Monday, August 21, 2006

The Unreliable Narrator

Agent Obscura has an interesting post today about authors creating a public persona for their blogs. At least I *think* that's what it was about! With Nadia Cornier there are so many tangents it's difficult to tell sometimes:)

I think taking on a personality that's not our own happens when we write, whether we do it consciously or not. We are all unreliable narrators of our own lives. Every story we tell is filtered through our unique viewpoint. That's why accounts of a battle or even a car accident can differ so widely among witnesses.

In modern romance, the fashion is not to have a narrator in the sense of someone telling the story in the omniscient third person. The story is told in what is known as 'deep third person point of view'. The point of view character in a particular scene filters everything that happens, it's true, but we generally get a true account of what they think and feel about what's happening. We can usually rely on their account of events in the novel. When they color them based on their own unique outlooks, we know that's what they're doing because we know we're inside their heads. The unreliable narrator is someone who seems to be telling the truth but is not. They are concealing things, embellishing, sometimes outright lying to the reader. Sometimes the reader is meant to know this. Other times, the twist at the end comes when the reader realises she has been duped.
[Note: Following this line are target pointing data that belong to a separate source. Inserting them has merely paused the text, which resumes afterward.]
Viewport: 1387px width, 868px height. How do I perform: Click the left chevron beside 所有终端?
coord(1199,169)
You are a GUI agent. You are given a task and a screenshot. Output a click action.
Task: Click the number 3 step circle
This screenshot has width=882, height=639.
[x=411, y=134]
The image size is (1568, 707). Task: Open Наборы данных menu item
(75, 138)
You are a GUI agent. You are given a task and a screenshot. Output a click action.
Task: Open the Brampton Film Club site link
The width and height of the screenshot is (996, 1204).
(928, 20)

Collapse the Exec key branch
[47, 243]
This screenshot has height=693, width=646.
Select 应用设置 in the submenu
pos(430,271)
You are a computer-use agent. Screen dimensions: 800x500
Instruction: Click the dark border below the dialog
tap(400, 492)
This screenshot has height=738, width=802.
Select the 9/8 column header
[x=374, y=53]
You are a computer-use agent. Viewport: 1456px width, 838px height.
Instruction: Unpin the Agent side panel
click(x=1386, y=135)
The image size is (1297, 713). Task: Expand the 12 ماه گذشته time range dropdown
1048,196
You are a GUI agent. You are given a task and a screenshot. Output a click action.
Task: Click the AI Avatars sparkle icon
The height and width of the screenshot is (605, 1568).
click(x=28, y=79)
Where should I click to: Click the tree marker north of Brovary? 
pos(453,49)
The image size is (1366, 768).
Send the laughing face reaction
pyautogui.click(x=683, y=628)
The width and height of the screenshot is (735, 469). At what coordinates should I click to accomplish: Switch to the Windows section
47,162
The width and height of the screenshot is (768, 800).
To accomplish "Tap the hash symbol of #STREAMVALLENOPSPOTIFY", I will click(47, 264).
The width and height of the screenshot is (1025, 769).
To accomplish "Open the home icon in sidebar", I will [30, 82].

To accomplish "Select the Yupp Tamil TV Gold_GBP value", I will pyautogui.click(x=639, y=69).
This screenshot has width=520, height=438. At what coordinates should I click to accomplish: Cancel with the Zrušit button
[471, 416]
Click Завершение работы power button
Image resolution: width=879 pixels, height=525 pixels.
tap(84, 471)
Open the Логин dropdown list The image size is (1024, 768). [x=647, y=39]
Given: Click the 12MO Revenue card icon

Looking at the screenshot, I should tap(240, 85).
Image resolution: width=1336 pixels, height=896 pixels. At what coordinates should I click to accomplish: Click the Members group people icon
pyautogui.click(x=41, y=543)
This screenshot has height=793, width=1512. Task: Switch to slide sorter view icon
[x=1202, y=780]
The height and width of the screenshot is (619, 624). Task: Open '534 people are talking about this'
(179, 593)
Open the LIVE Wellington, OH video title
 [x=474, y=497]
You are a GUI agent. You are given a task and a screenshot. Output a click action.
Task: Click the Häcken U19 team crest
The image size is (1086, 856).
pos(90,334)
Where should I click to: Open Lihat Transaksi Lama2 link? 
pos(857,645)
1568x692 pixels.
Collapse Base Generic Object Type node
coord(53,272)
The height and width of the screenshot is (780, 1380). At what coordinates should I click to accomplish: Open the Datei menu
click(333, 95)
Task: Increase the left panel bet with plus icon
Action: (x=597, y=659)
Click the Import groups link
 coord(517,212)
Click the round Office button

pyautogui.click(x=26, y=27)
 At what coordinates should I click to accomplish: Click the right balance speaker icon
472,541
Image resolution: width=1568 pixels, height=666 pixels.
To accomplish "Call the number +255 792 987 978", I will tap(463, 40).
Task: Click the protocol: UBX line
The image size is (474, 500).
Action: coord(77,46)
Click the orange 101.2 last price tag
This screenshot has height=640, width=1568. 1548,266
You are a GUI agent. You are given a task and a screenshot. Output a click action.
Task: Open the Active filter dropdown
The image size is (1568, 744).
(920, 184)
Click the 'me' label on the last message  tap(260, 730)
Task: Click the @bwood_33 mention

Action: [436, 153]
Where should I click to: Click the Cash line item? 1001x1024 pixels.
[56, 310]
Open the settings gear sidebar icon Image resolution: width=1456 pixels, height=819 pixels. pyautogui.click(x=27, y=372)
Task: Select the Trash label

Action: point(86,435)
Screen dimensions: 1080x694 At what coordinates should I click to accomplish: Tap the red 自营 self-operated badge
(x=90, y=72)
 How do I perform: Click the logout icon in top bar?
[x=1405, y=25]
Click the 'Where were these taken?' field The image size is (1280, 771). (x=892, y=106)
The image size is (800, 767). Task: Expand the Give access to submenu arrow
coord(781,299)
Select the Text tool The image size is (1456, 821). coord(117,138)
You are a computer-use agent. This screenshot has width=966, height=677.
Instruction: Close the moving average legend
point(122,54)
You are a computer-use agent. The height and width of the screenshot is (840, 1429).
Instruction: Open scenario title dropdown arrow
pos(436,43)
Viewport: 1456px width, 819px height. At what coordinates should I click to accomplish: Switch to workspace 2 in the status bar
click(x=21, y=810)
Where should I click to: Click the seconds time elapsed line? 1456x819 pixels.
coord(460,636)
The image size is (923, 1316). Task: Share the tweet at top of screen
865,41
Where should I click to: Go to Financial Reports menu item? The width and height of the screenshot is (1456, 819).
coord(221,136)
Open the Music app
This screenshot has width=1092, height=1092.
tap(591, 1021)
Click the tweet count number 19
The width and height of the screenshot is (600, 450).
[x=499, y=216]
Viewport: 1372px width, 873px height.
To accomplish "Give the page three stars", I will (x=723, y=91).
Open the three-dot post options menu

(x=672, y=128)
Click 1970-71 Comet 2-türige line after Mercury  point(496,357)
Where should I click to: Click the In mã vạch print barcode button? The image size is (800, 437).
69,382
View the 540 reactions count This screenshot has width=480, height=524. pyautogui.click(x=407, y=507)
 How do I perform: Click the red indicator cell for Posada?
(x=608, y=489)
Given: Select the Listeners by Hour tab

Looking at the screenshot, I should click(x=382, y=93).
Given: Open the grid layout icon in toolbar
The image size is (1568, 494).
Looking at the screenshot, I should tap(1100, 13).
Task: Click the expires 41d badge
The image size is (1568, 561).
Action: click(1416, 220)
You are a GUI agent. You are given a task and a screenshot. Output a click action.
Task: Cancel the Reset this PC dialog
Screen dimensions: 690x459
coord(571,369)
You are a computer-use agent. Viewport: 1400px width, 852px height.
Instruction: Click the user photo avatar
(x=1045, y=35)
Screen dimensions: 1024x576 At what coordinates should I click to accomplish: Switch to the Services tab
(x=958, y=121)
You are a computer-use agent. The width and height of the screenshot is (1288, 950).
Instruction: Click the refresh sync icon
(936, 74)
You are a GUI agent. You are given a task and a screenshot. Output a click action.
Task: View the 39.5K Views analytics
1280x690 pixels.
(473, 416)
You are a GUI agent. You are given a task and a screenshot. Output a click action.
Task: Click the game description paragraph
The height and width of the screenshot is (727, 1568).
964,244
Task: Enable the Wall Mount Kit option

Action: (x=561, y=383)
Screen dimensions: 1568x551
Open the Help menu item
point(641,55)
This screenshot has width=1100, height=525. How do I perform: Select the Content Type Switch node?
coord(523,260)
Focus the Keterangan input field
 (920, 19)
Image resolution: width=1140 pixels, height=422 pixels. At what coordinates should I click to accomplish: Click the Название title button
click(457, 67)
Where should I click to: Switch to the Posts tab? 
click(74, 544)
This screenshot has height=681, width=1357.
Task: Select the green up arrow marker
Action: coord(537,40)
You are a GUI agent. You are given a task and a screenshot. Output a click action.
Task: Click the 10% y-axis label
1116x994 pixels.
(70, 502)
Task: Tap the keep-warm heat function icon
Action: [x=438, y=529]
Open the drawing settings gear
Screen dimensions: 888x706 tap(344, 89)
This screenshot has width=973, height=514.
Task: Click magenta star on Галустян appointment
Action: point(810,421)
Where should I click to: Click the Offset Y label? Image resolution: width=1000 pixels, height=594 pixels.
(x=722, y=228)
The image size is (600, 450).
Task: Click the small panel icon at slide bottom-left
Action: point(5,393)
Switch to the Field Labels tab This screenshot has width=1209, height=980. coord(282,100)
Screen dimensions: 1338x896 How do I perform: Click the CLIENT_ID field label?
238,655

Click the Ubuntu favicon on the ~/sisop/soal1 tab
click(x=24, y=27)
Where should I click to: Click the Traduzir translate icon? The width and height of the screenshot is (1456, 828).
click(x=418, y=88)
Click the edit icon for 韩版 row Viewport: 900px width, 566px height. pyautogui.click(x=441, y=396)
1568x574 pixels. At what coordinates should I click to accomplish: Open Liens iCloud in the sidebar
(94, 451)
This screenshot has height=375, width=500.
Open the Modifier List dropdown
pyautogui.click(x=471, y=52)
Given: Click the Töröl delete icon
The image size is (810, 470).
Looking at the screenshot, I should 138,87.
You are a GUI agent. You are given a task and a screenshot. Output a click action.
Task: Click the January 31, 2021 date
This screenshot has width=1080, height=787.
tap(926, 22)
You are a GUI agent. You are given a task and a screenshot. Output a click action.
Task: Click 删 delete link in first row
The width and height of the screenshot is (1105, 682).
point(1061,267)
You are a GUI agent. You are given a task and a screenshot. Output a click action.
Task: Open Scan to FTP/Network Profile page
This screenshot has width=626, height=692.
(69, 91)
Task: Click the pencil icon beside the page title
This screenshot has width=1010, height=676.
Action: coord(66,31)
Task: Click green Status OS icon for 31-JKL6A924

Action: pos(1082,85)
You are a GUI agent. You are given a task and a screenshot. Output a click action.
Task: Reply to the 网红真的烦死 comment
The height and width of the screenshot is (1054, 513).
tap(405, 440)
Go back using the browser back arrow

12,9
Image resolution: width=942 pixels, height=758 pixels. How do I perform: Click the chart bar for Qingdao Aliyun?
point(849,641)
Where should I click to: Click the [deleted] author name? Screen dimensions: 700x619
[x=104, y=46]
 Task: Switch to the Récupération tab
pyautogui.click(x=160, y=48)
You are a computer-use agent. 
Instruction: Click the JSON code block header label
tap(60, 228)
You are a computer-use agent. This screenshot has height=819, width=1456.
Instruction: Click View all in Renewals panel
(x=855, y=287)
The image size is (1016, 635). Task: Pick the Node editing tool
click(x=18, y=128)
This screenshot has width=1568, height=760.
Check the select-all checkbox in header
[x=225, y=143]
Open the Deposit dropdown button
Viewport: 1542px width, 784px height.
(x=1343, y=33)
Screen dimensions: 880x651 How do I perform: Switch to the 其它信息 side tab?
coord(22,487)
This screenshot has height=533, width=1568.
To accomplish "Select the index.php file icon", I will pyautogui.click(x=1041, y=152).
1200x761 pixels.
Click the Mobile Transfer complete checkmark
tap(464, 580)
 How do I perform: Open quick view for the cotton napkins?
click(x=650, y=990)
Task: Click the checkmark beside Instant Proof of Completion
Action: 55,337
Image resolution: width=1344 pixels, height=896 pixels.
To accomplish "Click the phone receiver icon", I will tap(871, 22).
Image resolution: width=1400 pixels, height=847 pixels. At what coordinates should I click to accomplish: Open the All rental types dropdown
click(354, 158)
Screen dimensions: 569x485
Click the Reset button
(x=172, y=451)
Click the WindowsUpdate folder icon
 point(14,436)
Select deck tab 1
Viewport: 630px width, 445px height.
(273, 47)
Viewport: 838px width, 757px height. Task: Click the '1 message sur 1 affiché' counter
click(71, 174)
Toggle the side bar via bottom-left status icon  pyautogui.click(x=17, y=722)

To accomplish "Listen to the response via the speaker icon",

The unreliable narrator has been used a lot in literary fiction and mysteries, but not, to my recollection, in romance. It would be interesting to see what would happen if we played with that a little more. One of my favorite movies, The Usual Suspects, uses the unreliable narrator to brilliant effect. I won't give away the twist, but it was one of those slap the forehead moments for me at the end. Why didn't I think of that? I love it when that happens. However, I think if it happened in a romance, said romance would be thrown at the nearest wall.